See you soon, bye for now xx

I do not like…

Facebook. Too much going on. Too much in your face. Too much expectation. Too much demand for attention. Too much negativity. Too much insidious bullying…

There. I’ve said it. Now I hope I feel better.

They say autistics do well with social media because it offers friendship. I don’t. I find it heart janglingly unpredictable. One moment I’m looking adoringly at a picture of my grandchild and in the next an animal suffering from cruelty.

I closed one account a few years ago and my main account last Christmastime. Today I reopened both. I wanted to remove friends and family to the ‘smaller’ account and leave the bigger one open to autism, art and craft related people. I miss seeing pictures of my grandchildren. It had got to the point where there are too many people I’ve never met and I worried about security when I wanted to share family photos.

Anyway, I’ve done the rearranging and the inviting. Now it feels just as messy as before and I feel bombarded by stuff and it’s left me feeling yuck. I don’t know how to describe it really. I’m not good at this so I’ll try by just listing some words and hope you get the picture…

Tight, anxious, overwhelmed, got at, sensory overloaded, nothing is worth doing (I struggled to do anything after I shut Facebook down), I want to push the world away, …
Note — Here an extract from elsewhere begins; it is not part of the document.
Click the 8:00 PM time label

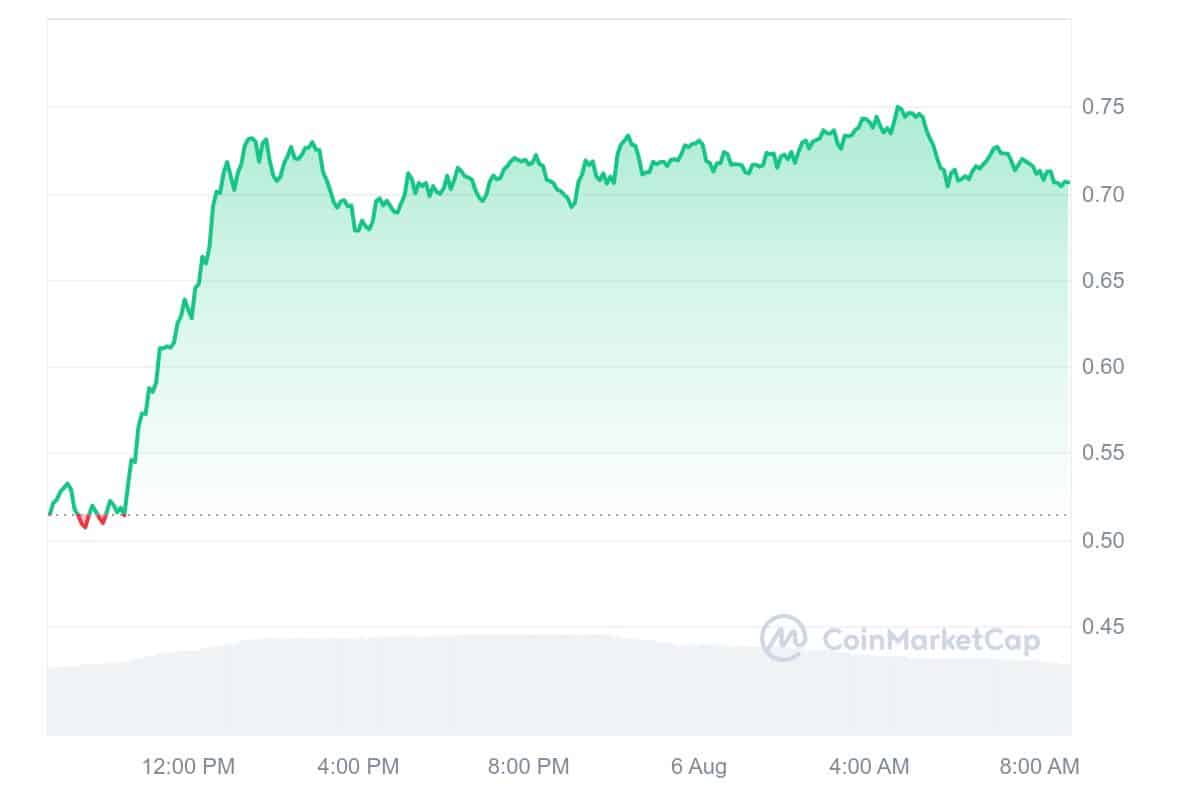click(x=528, y=767)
It’s not my ‘friends” fault.

Am I too sensitive?

Actually Autistic tag

I wondered about the actually autistic tag as I had not come across it until I started this blog on WordPress earlier this month. Then I had an email from An Autism Observer and I queried this with her. Thank you An Autism Observer for adding yarn and pencil to Actually Autistic Blog List and for sending me the link to Alyssa’s blogpost.

I’ve copied and pasted the entire post but do go and see the original post that can be found here.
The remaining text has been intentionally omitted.